(EXERCISE DATA)

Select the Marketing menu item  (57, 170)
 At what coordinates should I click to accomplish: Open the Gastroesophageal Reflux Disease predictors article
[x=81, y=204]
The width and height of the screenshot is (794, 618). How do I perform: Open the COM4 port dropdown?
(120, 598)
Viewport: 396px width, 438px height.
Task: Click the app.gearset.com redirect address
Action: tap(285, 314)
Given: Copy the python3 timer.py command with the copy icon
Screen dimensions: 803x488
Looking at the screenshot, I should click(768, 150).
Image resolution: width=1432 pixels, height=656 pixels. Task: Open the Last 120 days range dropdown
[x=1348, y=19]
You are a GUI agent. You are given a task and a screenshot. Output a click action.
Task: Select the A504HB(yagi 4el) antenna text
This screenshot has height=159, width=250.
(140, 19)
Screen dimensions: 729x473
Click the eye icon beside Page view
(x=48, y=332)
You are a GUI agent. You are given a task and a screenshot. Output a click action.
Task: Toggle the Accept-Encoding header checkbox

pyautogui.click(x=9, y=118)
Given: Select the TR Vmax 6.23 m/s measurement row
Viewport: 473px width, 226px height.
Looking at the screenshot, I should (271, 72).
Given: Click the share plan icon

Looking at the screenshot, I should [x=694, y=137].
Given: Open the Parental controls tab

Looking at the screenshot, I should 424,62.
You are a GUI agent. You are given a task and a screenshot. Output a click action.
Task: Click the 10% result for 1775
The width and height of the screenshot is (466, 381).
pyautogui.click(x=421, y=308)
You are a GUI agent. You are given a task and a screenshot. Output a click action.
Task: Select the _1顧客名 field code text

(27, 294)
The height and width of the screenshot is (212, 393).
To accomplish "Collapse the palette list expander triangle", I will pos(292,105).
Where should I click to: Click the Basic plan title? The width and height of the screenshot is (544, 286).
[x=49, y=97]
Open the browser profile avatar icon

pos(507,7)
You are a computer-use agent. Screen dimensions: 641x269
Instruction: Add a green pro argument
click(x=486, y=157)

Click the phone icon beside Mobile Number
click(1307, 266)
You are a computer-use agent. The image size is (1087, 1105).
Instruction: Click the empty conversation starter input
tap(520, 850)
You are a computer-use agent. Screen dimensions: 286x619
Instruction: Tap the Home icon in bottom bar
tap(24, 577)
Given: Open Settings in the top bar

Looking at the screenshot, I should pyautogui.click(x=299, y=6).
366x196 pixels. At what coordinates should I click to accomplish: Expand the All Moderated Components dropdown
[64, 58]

(End EXERCISE DATA)

_TASK OBJECTIVE_: Taking the entries above, write out exactly the lines starting with the line containing "This screenshot has height=159, width=250." and going on through the line containing "Task: Click the 10% result for 1775", both included, and nothing else.

_PROBLEM SOLUTION_:
This screenshot has height=159, width=250.
(140, 19)
Screen dimensions: 729x473
Click the eye icon beside Page view
(x=48, y=332)
You are a GUI agent. You are given a task and a screenshot. Output a click action.
Task: Toggle the Accept-Encoding header checkbox

pyautogui.click(x=9, y=118)
Given: Select the TR Vmax 6.23 m/s measurement row
Viewport: 473px width, 226px height.
Looking at the screenshot, I should (271, 72).
Given: Click the share plan icon

Looking at the screenshot, I should [x=694, y=137].
Given: Open the Parental controls tab

Looking at the screenshot, I should 424,62.
You are a GUI agent. You are given a task and a screenshot. Output a click action.
Task: Click the 10% result for 1775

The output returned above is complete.